§ **PROBLEMS TO WORK ON**
- A) Could you reproduce, word for word, the passage of the news report on the killing of al-Sadr's aide, starting at "Family members and" and ending at "Press / The Spokesman-Review)"?
- B) Can you write the next part of the news report on the killing of al-Sadr's aide in Najaf, picking up after its last sentence?

§ **EXCERPT**

Top al-Sadr aide gunned down


Family members and mourners raise the coffin of Riyadh al Nouri during the funeral march in the Shiite holy city of Najaf, 100 miles south of Baghdad,  on Friday. Associated Press
 (Associated Press / The Spokesman-Review)
Qassim Zein and Hannah Allam McClatchy

NAJAF, Iraq – Followers of the renegade cleric Muqtada al-Sadr chanted anti-American slogans and vowed revenge for the assassination Friday of al-Sadr’s top aide in Najaf, where outrage over the killing threatens to spiral into the second deadly uprising in southern Iraq in a month.

Riyadh al Nouri, 41, who ran the main al-Sadr office in Najaf and was known as a relative moderate within the movement, was gunned down as he returned home from prayers Friday afternoon, according to Iraqi authorities and the al-Sadr camp. No group has claimed responsibility for the slaying, which amounted to a highly provocative strike at al-Sadr’s inner circle. Nouri was al-Sadr’s brother-in-law.

§ **EXTRACTED DATA**

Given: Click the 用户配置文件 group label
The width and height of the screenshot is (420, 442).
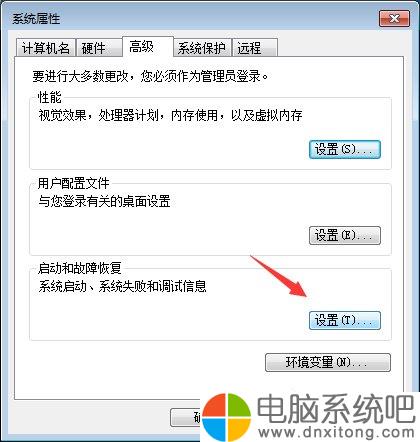Looking at the screenshot, I should point(73,183).
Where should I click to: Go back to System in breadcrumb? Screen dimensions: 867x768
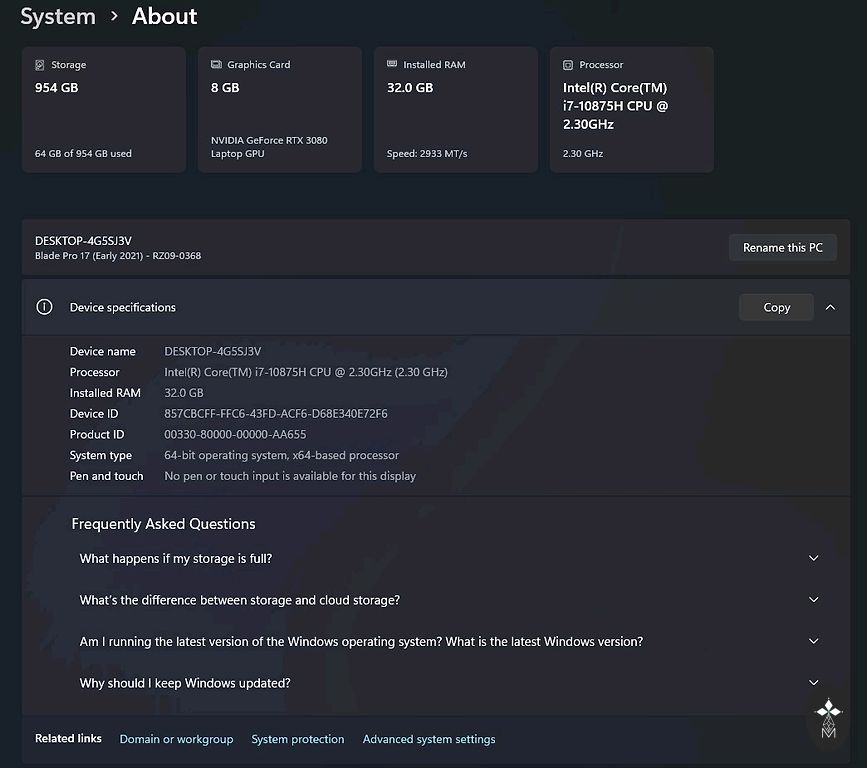58,17
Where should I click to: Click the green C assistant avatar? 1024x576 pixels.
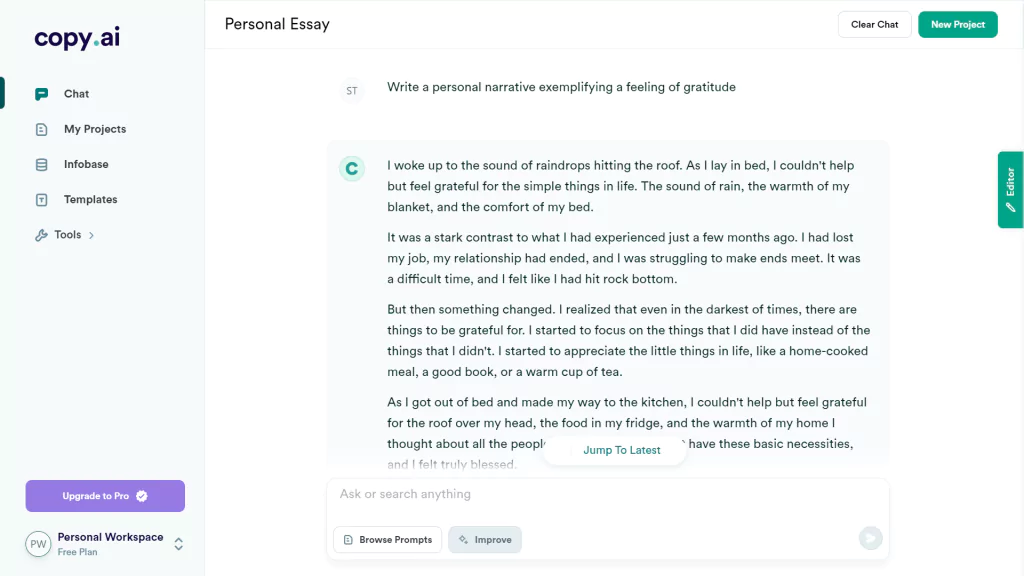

§ **TASK-BY-TASK ANSWERS**
- A)
Family members and mourners raise the coffin of Riyadh al Nouri during the funeral march in the Shiite holy city of Najaf, 100 miles south of Baghdad,  on Friday. Associated Press
 (Associated Press / The Spokesman-Review)

- B)
“Long live Sadr! Muqtada is the bridge to heaven!” mourners chanted at Najaf’s sprawling cemetery. Other slogans cursed the U.S. military and its Iraqi allies. Throngs of al-Sadr supporters referred to Iraqi Prime Minister Nouri al-Maliki as “the enemy of God,” “infidel,” “coward” and an “agent of the Americans.”

“The martyrdom of Seyyed Riyadh al Nouri has burned my heart, and I will not rest until I have avenged him,” said Mohamed Hassan, a Mahdi Army militiaman who drove from the town of Kufa for the funeral.

The timing of the killing – not even two weeks after more than 120 people died and at least 300 were wounded in fighting between al-Sadr’s militiamen and government forces in the port city of Basra – raises the specter of a wider rebellion that could spread to al-Sadr’s strongholds in Baghdad.

That scenario would only further tax the outgunned Iraqi security forces and could undo the gains of the U.S. military’s widely touted troop buildup strategy.

Al-Sadr, who’s believed to be studying theology in neighboring Iran, issued a statement blaming the United States and the Iraqi government for his aide’s assassination, describing his enemies as acting “traitorously and aggressively against our dear martyr.” Al-Sadr also demanded a swift investigation from the authorities and calm from his furious supporters.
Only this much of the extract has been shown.